Add to this another quality: commercially available. What god couldn’t create in a week, America churned out on assembly lines. Gerald Murphy celebrated these with his short career: the safety match. And, with perhaps a nod back to Taylor, a vision of the pocketwatch. A portrait of man as a camera, a sparkplug—or the very timekeeping device by which he is measured. Murphy gave up painting after a few years to run – what else? – a very efficient leather good manufacturer. Murphy engineered one of the earliest examples of product placement in a film when his friend Alfred Hitchcock agreed to place one of his firm’s handbags in the arms of Grace Kelly in Rear Window.

 

That sounds like a digression, but it’s really the theme: this is the birth of the brand logo.
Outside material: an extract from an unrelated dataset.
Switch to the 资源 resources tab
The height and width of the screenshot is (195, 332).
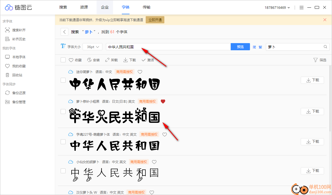[x=84, y=7]
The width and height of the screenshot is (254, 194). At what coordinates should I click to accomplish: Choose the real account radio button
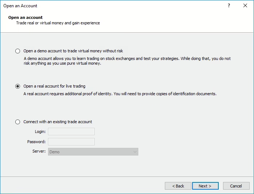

Charles Demuth opened the world of branding to fine art with Figure 5 in Gold, and years later Stuart Davis brought the sharp-edge treatment of brands as a subject in themselves. Davis considered the explosive power of capitalism with a wary Marxist critique, and depicted carefully the modern temple of consumerism: the supermarket. Charles Demuth alluded to the other end of the Biblical subject by naming his precisionist masterpiece My Egypt – a land of bondage and captivity, embodied by a shiny Lancaster factory.

 

Another element of Stuart Davis’s political convictions was a commitment to a certain international solidarity. In this regard, Precisionism joined an international movement of celebration of industry in a perfectly secular manner. The hard-edged style would find expression in abstraction as well, but the figurative subjects of industry, both urban and rural, can be found across America and beyond.

 

Ralston Crawford’s work began in just that manner: a secular celebration of rural industry. Demuth and Sheeler both made dramatic renderings of barns and grain elevators, and Crawford, younger but still early enough to join the party in the pre-WWII years, created some of the most lasting images in the Precisionist movement. Shiny steel; unpeople landscapes; sharp edges and blue skys. For the first time, the WPA overpasses and bridges that were snaking across America were their own subject matter, the source of civic pride in addition to good construction jobs as America dug out from the depression. How distant this artform is from a generation earlier! Ralston Crawford’s cheery evocation of freshly-poured concrete in Maitland Bridge compared to Everett Shinn’s pictures of breadlines. But Crawford’s sunny disposition didn’t survive the war. In addition to observing the bombed-out European cities, he was the sole artist to witness the testing of atomic weapons in the South Pacific after the war. This fractured not only the clean lines and flat planes of color with which he had worked for a decade, but also shook him from the shiny, new, and fabricated. Now he turned his canvas, and increasingly, his camera, to scenes of destruction and decay: scrap-yards, bomb-sites, and cemeteries.

 

Which perhaps properly concludes the arc of this uniquely American artform: the rise and fall of an industrial American scene, that celebrated the art of architects and designers with paintings that filled straight-edged geometric shapes with planes of pure, optimistic color. By the early 1960s, Stuart Davis – a painter who had shown at the 1913 Armory Show and was in the room when the term “Ashcan” was coined – looked out at a country turned upside down. One of his final paintings, Anyside, holds on to some of the pictorial devices of Precisionism, but the subject matter is more difficult to make out. It is a simplification of a painting by Glenn O. Coleman, from 1926, Downtown Street. Downtown Street takes as its subject the very elevated train station designed by Jasper Cropsey in the 1870s – but surrounded now by sagging tenement buildings. Davis for his part, took the scene and distilled it into clean planes of Christmas-y red and greens. But the scene is entirely obscured in Davis’s sketches: the people are reduced to strange squiggles, the subway station become a simple black-and-white grid – and the entire composition has been turned upside down. Looking back across the heart of a century of industrialization, modernization, and disintegration, Davis’s final remarks were ambivalent about progress.